Source records:
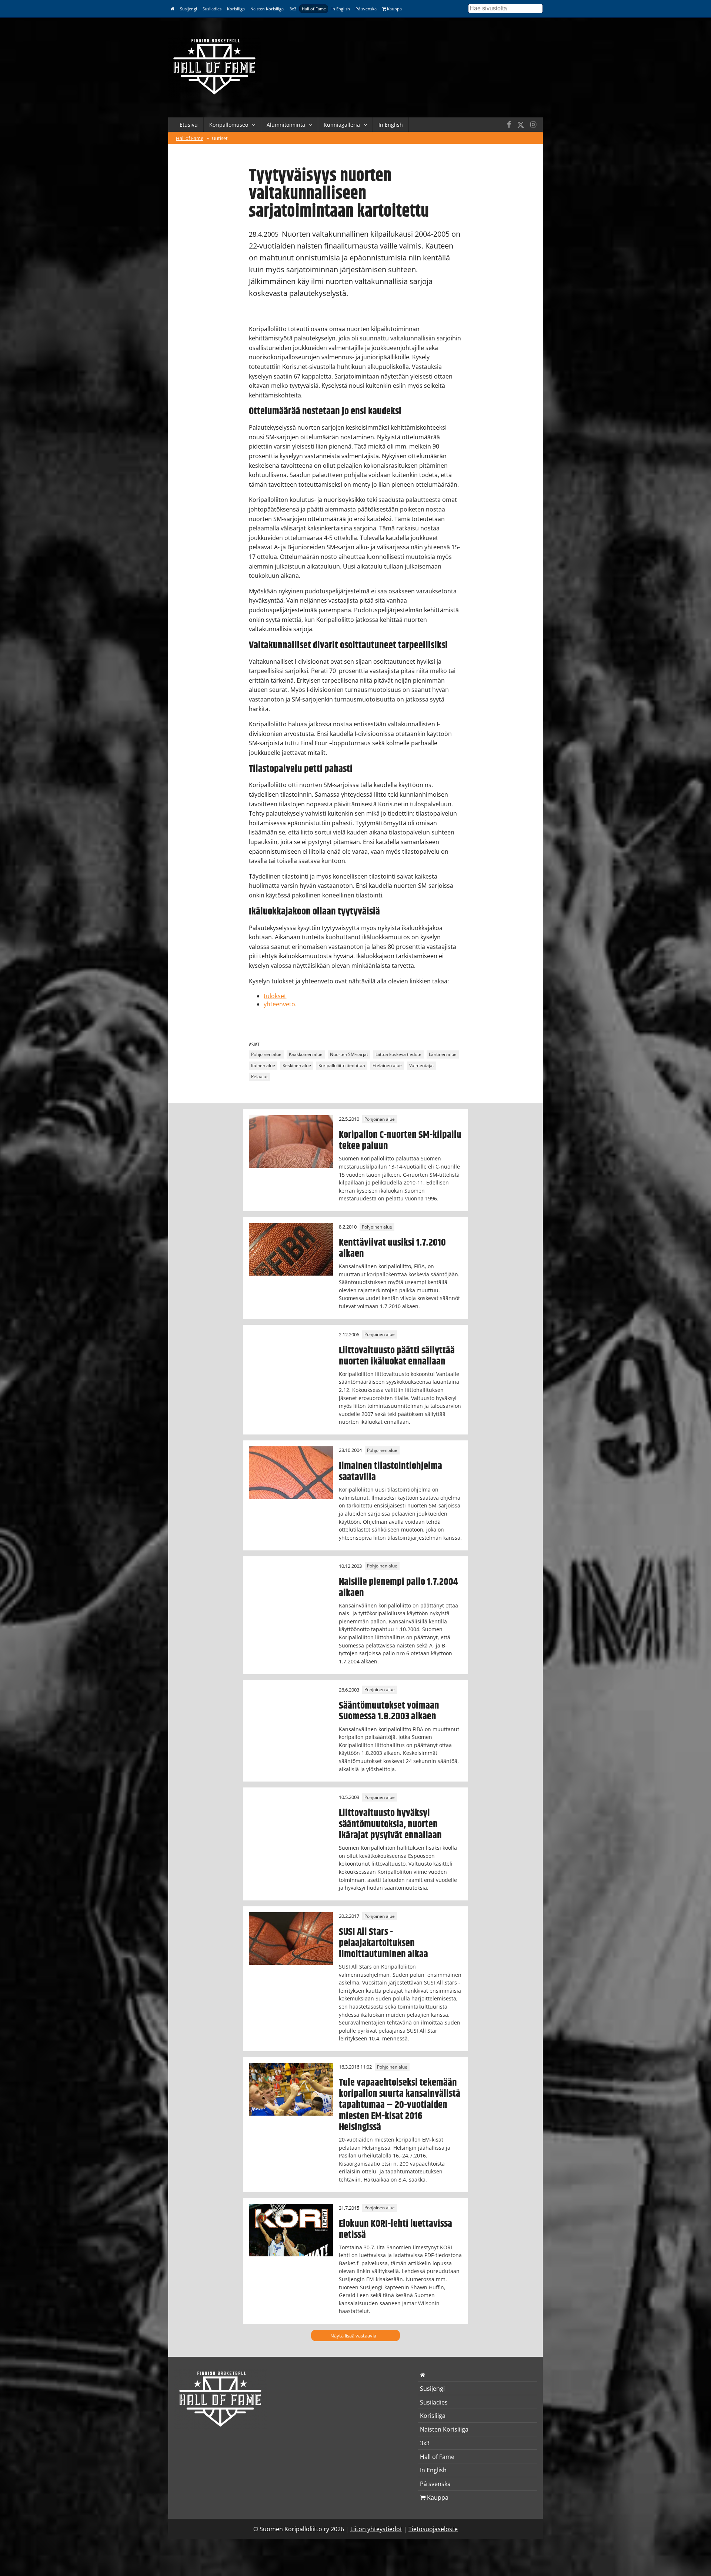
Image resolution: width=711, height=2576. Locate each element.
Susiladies (212, 8)
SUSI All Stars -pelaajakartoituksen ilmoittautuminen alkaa (383, 1943)
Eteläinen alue (387, 1065)
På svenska (366, 8)
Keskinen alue (297, 1065)
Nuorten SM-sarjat (349, 1054)
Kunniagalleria (342, 124)
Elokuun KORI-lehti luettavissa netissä (395, 2229)
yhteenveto (279, 1004)
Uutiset (220, 138)
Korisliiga (236, 8)
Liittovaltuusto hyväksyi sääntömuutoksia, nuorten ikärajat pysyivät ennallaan (390, 1824)
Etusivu (189, 124)
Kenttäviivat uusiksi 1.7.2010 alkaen (392, 1248)
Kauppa (394, 8)
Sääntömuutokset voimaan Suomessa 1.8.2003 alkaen (389, 1711)
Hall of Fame (314, 8)
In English (340, 8)
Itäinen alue (263, 1065)
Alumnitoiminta (286, 124)
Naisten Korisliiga (267, 8)
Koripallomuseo (228, 124)
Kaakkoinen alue (306, 1054)
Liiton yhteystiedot (376, 2529)
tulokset (275, 996)
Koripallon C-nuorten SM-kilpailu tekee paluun (400, 1140)
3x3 (293, 8)
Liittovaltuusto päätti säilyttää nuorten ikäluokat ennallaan (397, 1356)
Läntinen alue (443, 1054)
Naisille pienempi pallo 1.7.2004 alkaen (398, 1587)
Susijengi (188, 8)
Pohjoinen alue (266, 1054)
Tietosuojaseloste (433, 2529)
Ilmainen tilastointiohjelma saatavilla (390, 1471)
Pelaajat (259, 1076)
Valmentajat (421, 1065)
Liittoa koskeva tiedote (398, 1054)
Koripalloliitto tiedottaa (341, 1065)
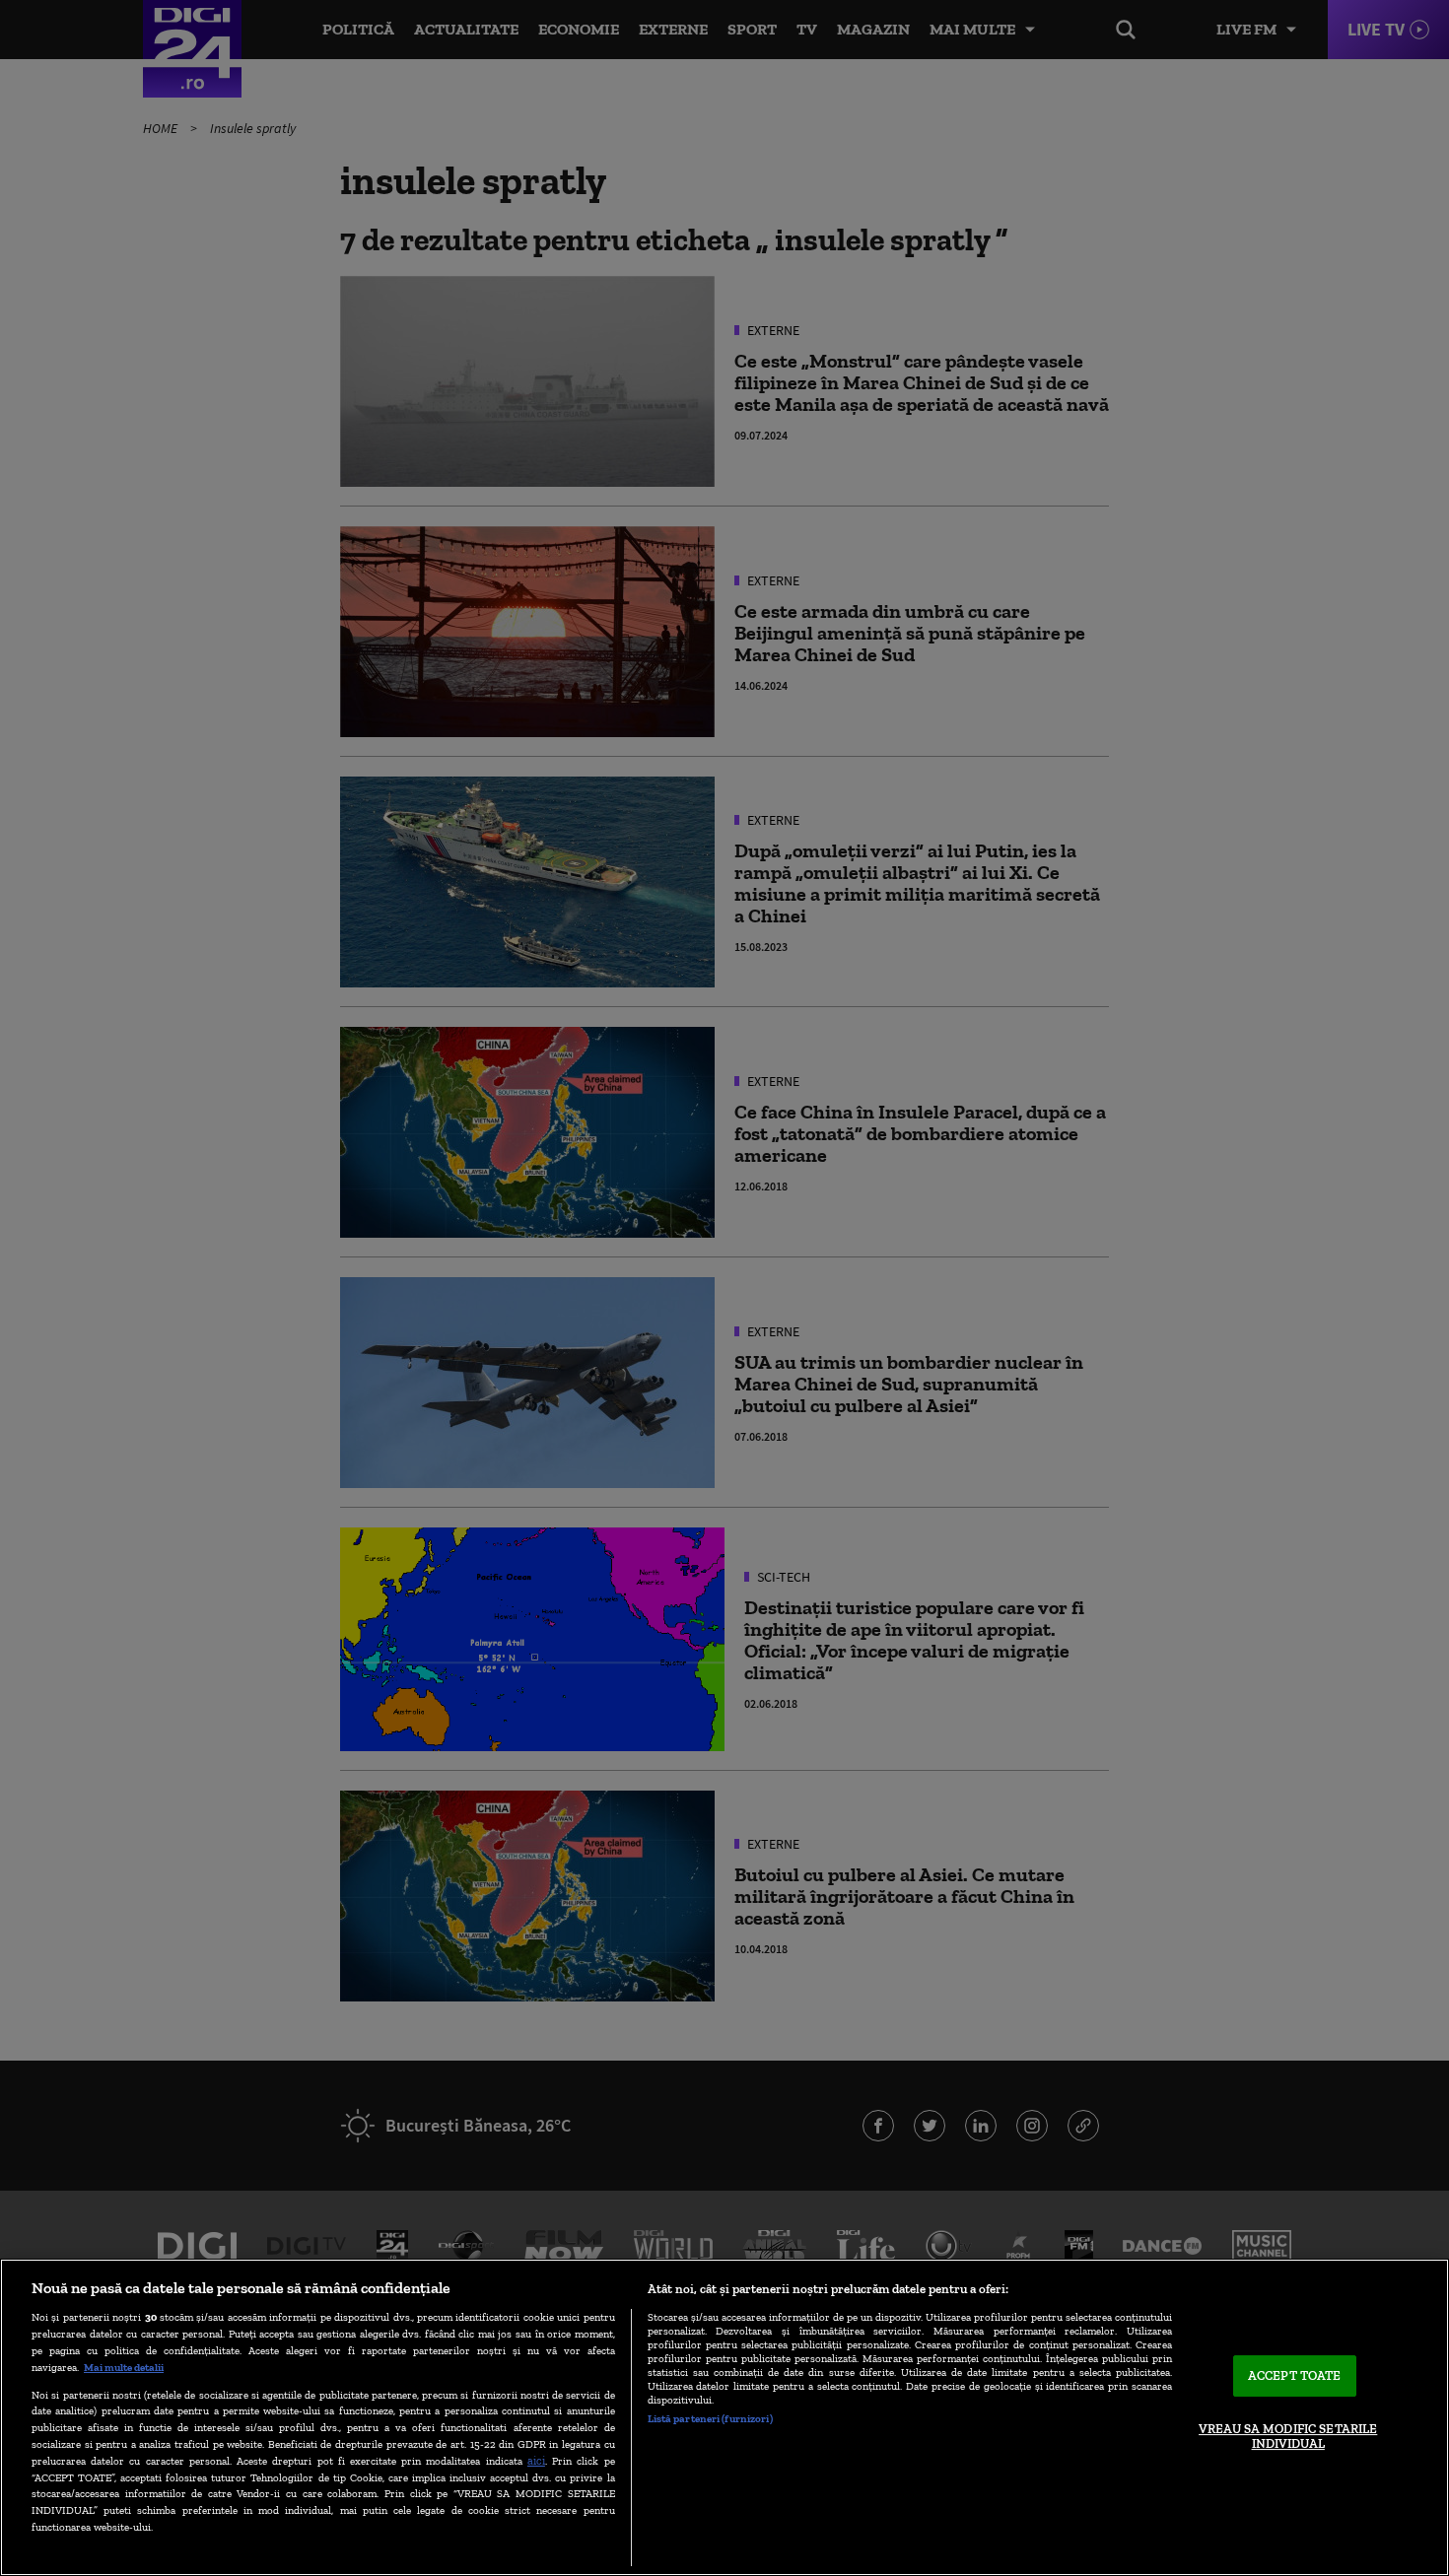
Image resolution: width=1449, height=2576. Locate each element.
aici (536, 2460)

WHAT NEEDS TO BE DONE: Going back to the entries above, set down exactly the lines that begin at the one with "SUSI All Stars" and end at the one with "Ilmainen tilastointiohjelma saatavilla", both included, and nothing else.

YOUR RESPONSE:
SUSI All Stars -pelaajakartoituksen ilmoittautuminen alkaa (383, 1943)
Eteläinen alue (387, 1065)
På svenska (366, 8)
Keskinen alue (297, 1065)
Nuorten SM-sarjat (349, 1054)
Kunniagalleria (342, 124)
Elokuun KORI-lehti luettavissa netissä (395, 2229)
yhteenveto (279, 1004)
Uutiset (220, 138)
Korisliiga (236, 8)
Liittovaltuusto hyväksyi sääntömuutoksia, nuorten ikärajat pysyivät ennallaan (390, 1824)
Etusivu (189, 124)
Kenttäviivat uusiksi 1.7.2010 alkaen (392, 1248)
Kauppa (394, 8)
Sääntömuutokset voimaan Suomessa 1.8.2003 alkaen (389, 1711)
Hall of Fame (314, 8)
In English (340, 8)
Itäinen alue (263, 1065)
Alumnitoiminta (286, 124)
Naisten Korisliiga (267, 8)
Koripallomuseo (228, 124)
Kaakkoinen alue (306, 1054)
Liiton yhteystiedot (376, 2529)
tulokset (275, 996)
Koripallon C-nuorten SM-kilpailu tekee paluun (400, 1140)
3x3 (293, 8)
Liittovaltuusto päätti säilyttää nuorten ikäluokat ennallaan (397, 1356)
Läntinen alue (443, 1054)
Naisille pienempi pallo 1.7.2004 alkaen (398, 1587)
Susijengi (188, 8)
Pohjoinen alue (266, 1054)
Tietosuojaseloste (433, 2529)
Ilmainen tilastointiohjelma saatavilla (390, 1471)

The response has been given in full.